# SUPPLIED TEXT
⁂
We now know how the page cache is populated (via reads and writes), how it is synchronized in the face of writes (via writeback), and how old data is evicted to make way for new data (via a two-list strategy). Let’s now consider a real-world scenario to see how the page cache benefits the system. Assume you are working on a large software project—the Linux kernel, perhaps—and have many source files open. As you open and read source code, the files are stored in the page cache. Jumping around from file to file is instantaneous as the data is cached. As you edit the files, saving them appears instantaneous as well because the writes only need to go to memory, not the disk. When you compile the project, the cached files enable the compilation to proceed with far fewer disk accesses, and thus much more quickly. If the entire source tree is too big to fit in memory, some of it must be evicted—and thanks to the two-list strategy, any evicted files will be on the inactive list and likely not one of the source files you are directly editing. Later, hopefully when you are not compiling, the kernel will perform page writeback and update the on-disk copies of the source files with any changes you made. This caching results in a dramatic increase in system performance. To see the difference, compare how long it takes to compile your large software project when “cache cold”—say, fresh off a reboot—versus “cache warm.”

The Linux Page Cache

The page cache, as its name suggests, is a cache of pages in RAM. The pages originate from reads and writes of regular filesystem files, block device files, and memory-mapped files. In this manner, the page cache contains chunks of recently accessed files. During a page I/O operation, such as read(),² the kernel checks whether the data resides in the page cache. If the data is in the page cache, the kernel can quickly return the requested page from memory rather than read the data off the comparatively slow disk. In the rest of this chapter, we explore the data structures and kernel facilities that maintain Linux’s page cache.

² As you saw in Chapter 13, “The Virtual Filesystem,” it is not the read() and write() system calls that perform the actual page I/O operation, but the filesystem-specific methods specified by file->f_op->read() and file->f_op->write().

The address_space Object

A page in the page cache can consist of multiple noncontiguous physical disk blocks.³ Checking the page cache to see whether certain data has been cached is made difficult because of this noncontiguous layout of the blocks that constitute each page. Therefore, it is not possible to index the data in the page cache using only a device name and block number, which would otherwise be the simplest solution.

³ For example, a physical page is 4KB in size on the x86 architecture, whereas a disk block on many filesystems can be as small as 512 bytes. Therefore, 8 blocks might fit in a single page. The blocks need not be contiguous because the files might be laid out all over the disk.

Furthermore, the Linux page cache is quite general in what pages it can cache. Indeed, the original page cache introduced in System V Release 4 cached only filesystem data. Consequently, the SVR4 page cache used its equivalent of the inode object, called struct vnode, to manage the page cache. The Linux page cache aims to cache any page-based object, which includes many forms of files and memory mappings.

Although the Linux page cache could work by extending the inode structure (discussed in Chapter 13, “The Virtual Filesystem”) to support page I/O operations, such a choice would confine the page cache to files. To maintain a generic page cache—one not tied to physical files or the inode structure—the Linux page cache uses a new object to manage entries in the cache and page I/O operations. That object is the address_space structure. Think of address_space as the physical analogue to the virtual vm_area_struct introduced in Chapter 15, “The Process Address Space.” While a single file may be represented by 10 vm_area_struct structures (if, say, five processes each mmap() it twice), the file has only one address_space structure—just as the file may have many virtual addresses but exist only once in physical memory. Like much else in the Linux kernel, address_space is misnamed. A better name is perhaps page_cache_entity or physical_pages_of_a_file.
⁂
# TASK INPUTS
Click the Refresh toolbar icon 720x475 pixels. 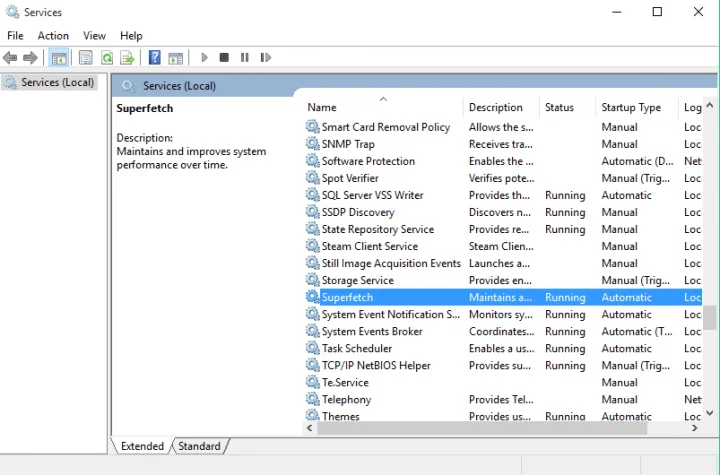[x=106, y=58]
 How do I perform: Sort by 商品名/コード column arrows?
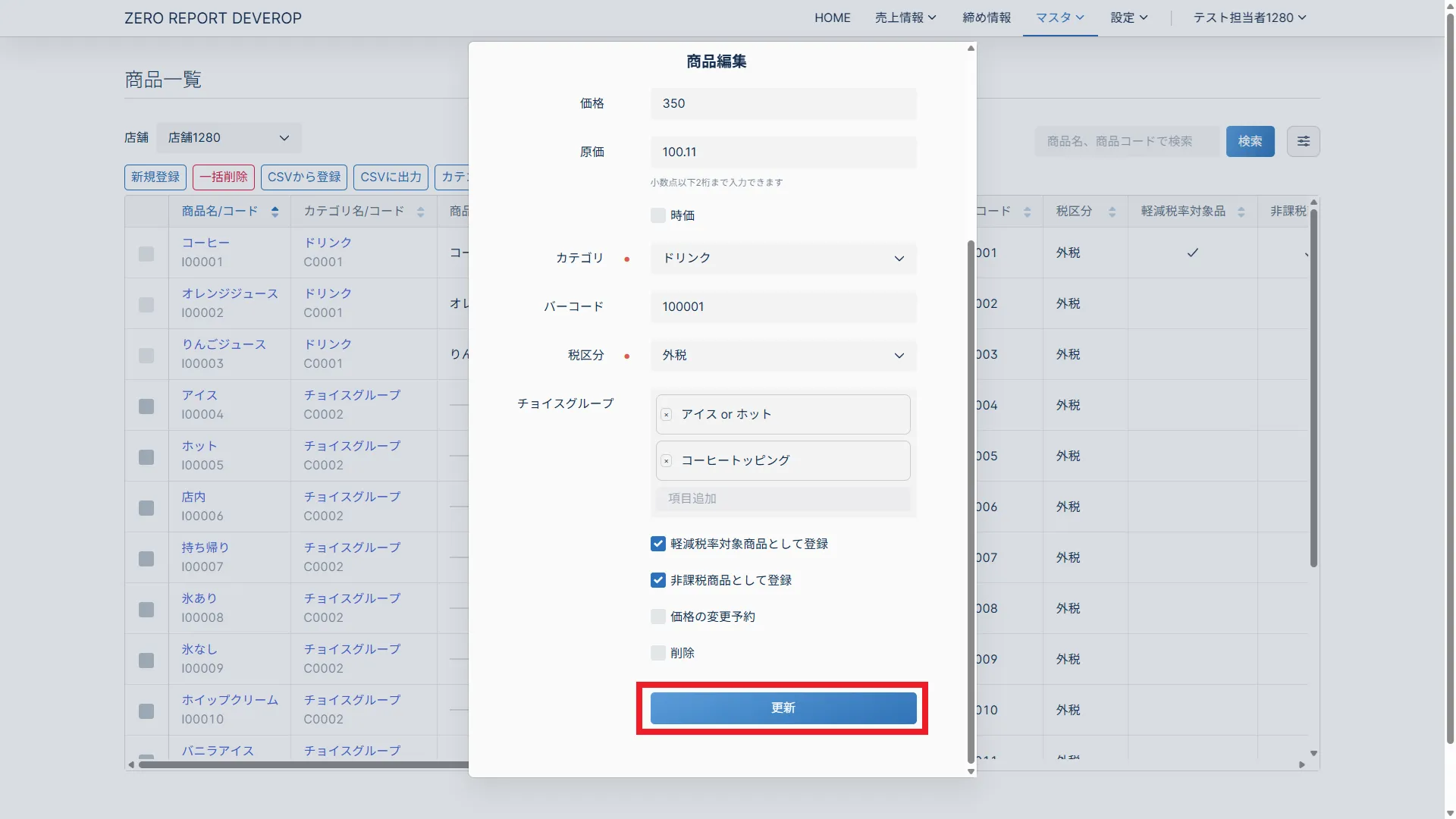point(275,212)
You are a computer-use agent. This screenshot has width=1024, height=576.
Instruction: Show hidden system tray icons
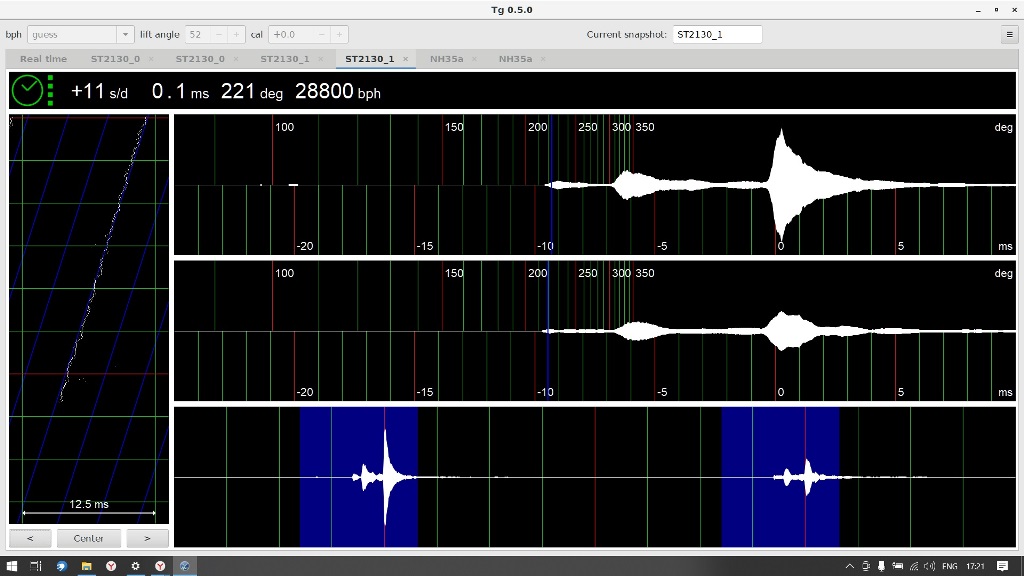point(850,566)
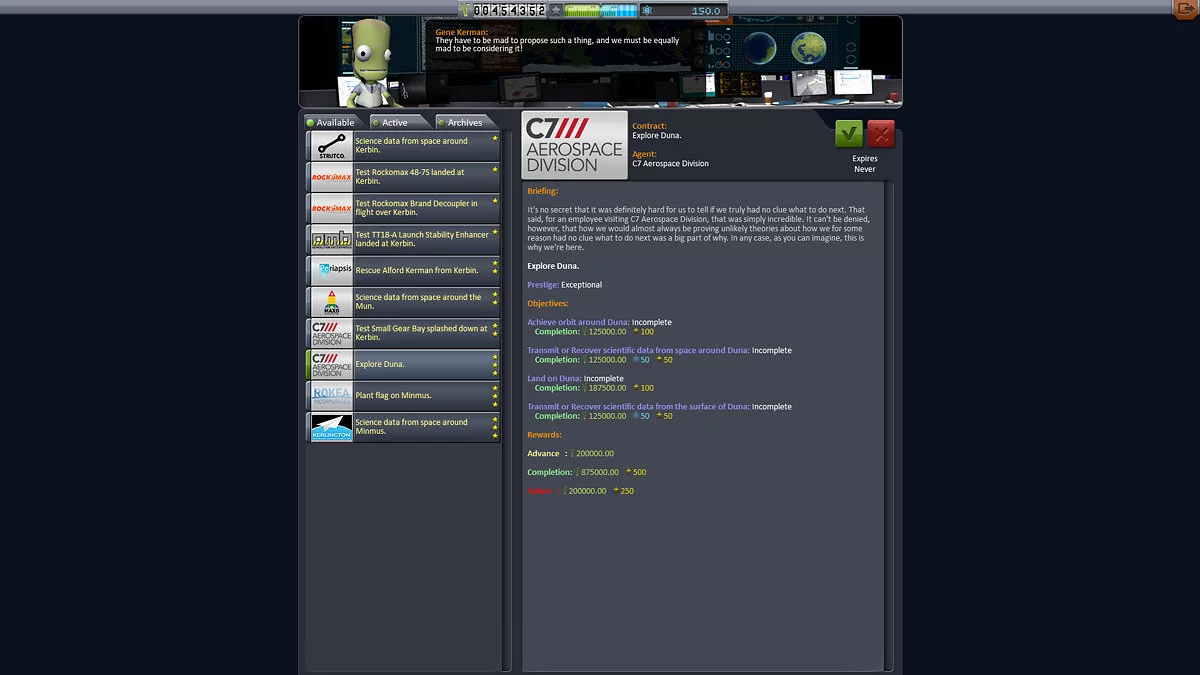This screenshot has width=1200, height=675.
Task: Click the Periapsis logo on the rescue contract
Action: click(x=330, y=269)

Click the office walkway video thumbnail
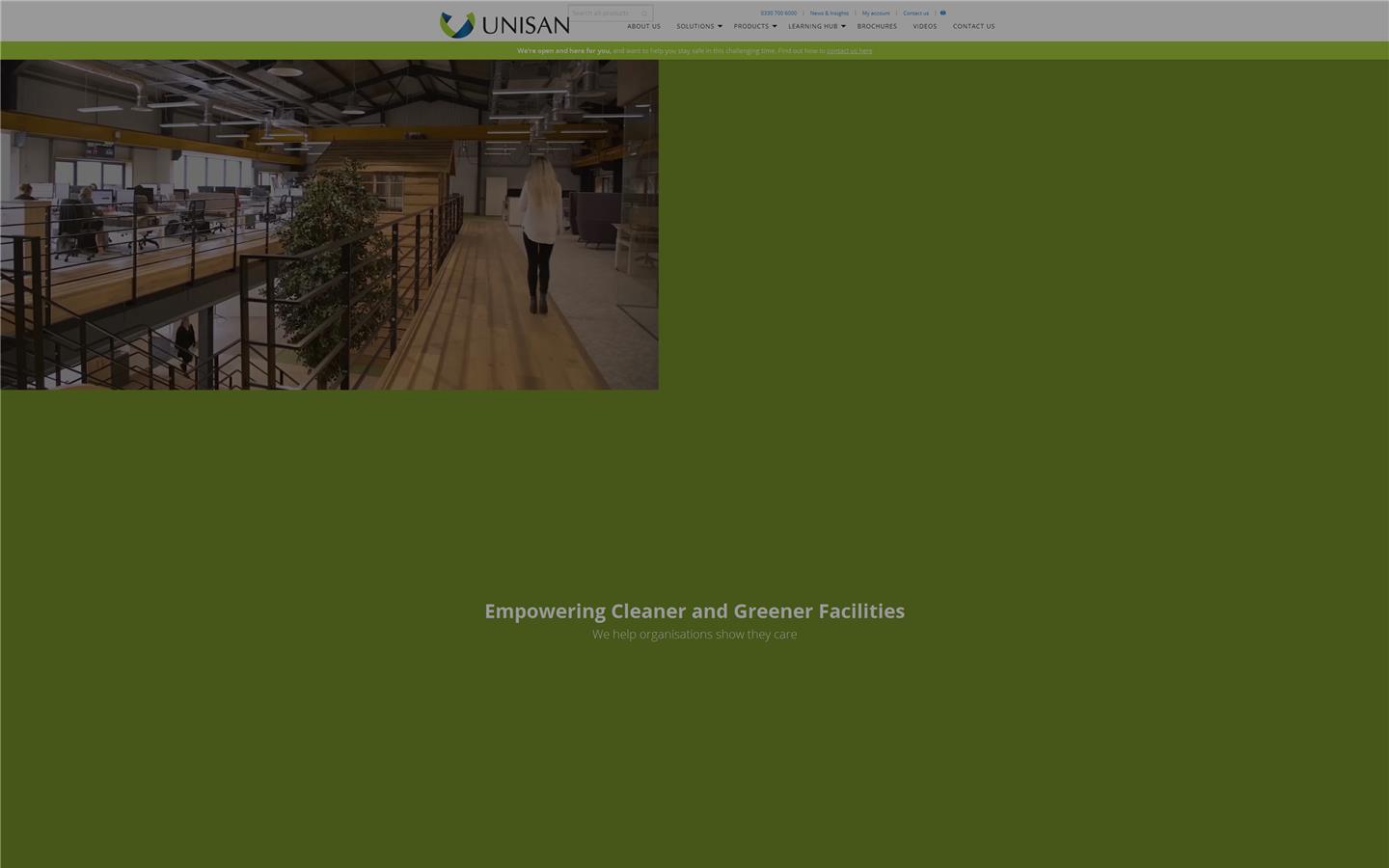click(329, 225)
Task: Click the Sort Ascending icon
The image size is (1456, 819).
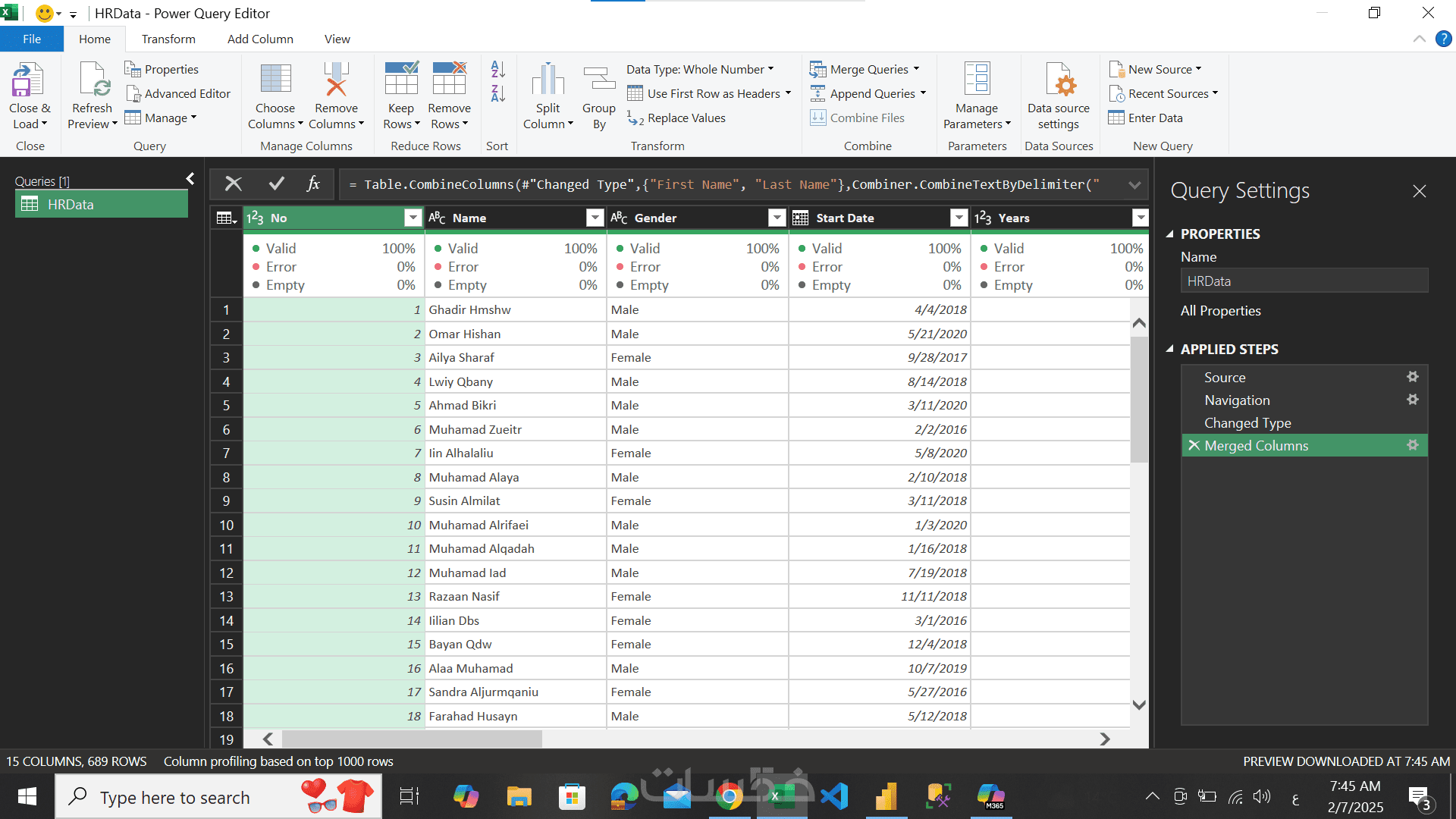Action: point(497,70)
⁂
# CHALLENGES
1. According to the passage on the Linux page cache, how large is a physical page on the x86 architecture?
2. Format the records from the line containing "Task: Click the Sort Ascending icon" through the end of the records as a JSON list of strings, one string per line, with blank lines and pictures left out.

# EXERCISE RESULTS
1. 4KB

2.
[
  "Task: Click the Sort Ascending icon",
  "The image size is (1456, 819).",
  "Action: point(497,70)"
]